{Reference Type}: Journal Article
{Title}: A back propagation neural network based respiratory motion modelling method.
{Author}: Jiang S;Li B;Yang Z;Li Y;Zhou Z;
{Journal}: Int J Med Robot
{Volume}: 20
{Issue}: 3
{Year}: 2024 Jun
{Factor}: 2.483
{DOI}: 10.1002/rcs.2647
{Abstract}: BACKGROUND: This study presents the development of a backpropagation neural network-based respiratory motion modelling method (BP-RMM) for precisely tracking arbitrary points within lung tissue throughout free respiration, encompassing deep inspiration and expiration phases.

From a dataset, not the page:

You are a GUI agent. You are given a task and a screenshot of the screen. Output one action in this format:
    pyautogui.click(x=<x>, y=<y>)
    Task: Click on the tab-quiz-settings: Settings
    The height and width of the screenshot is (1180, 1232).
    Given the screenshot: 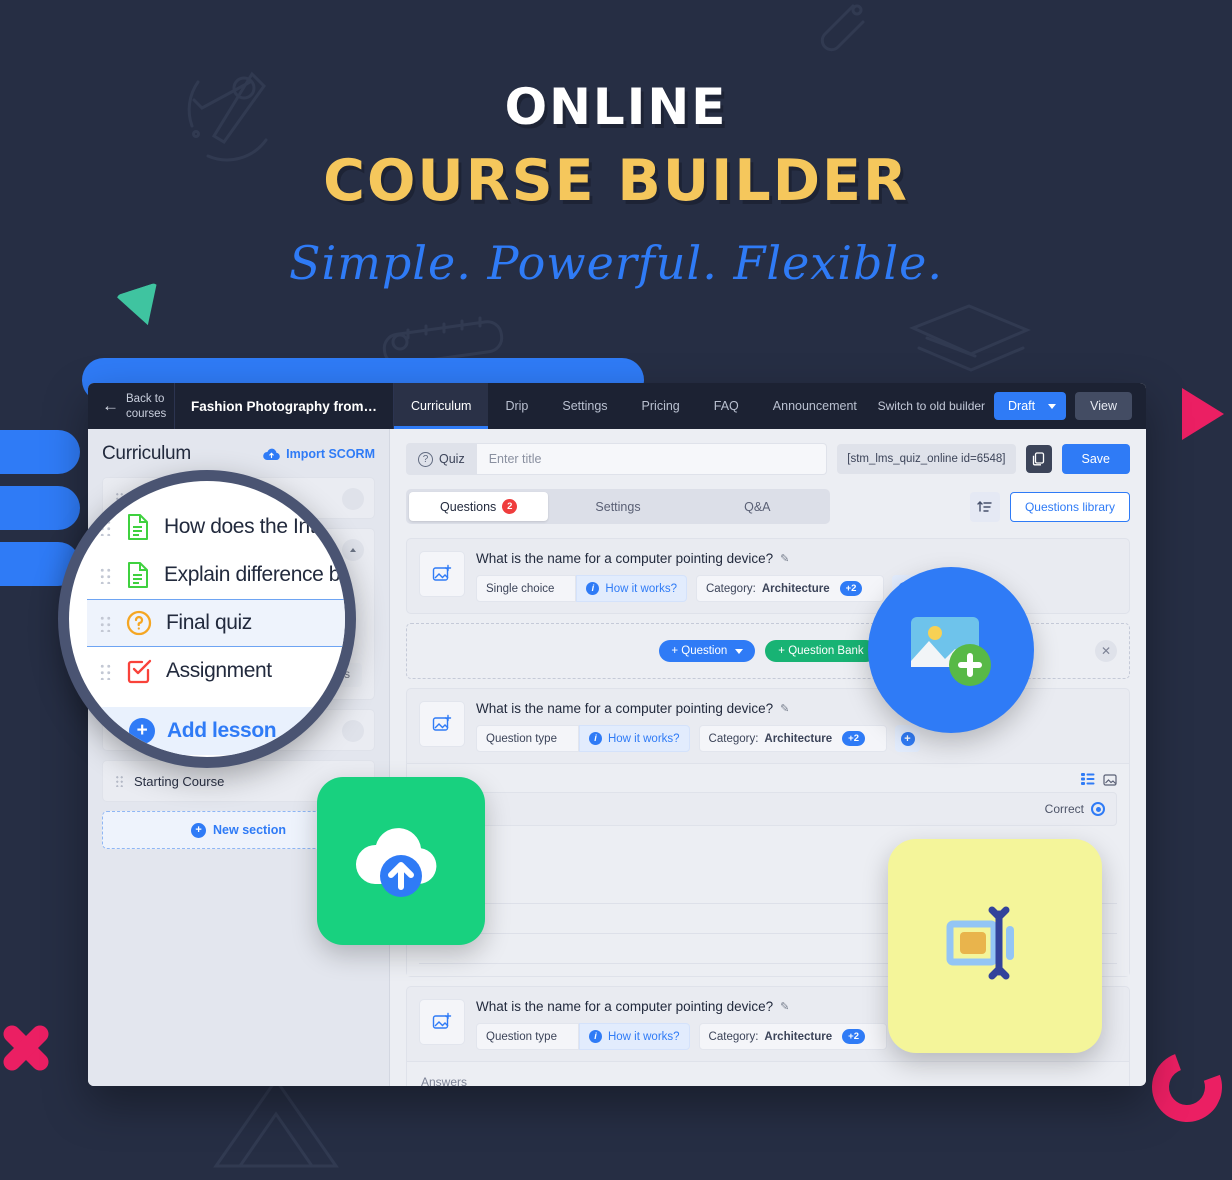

METHODS: Internal and external respiratory data from four-dimensional computed tomography (4DCT) are processed using various artificial intelligence algorithms. Data augmentation through polynomial interpolation is employed to enhance dataset robustness. A BP neural network is then constructed to comprehensively track lung tissue movement.
RESULTS: The BP-RMM demonstrates promising accuracy. In cases from the public 4DCT dataset, the average target registration error (TRE) between authentic deep respiration phases and those forecasted by BP-RMM for 75 marked points is 1.819 mm. Notably, TRE for normal respiration phases is significantly lower, with a minimum error of 0.511 mm.
CONCLUSIONS: The proposed method is validated for its high accuracy and robustness, establishing it as a promising tool for surgical navigation within the lung.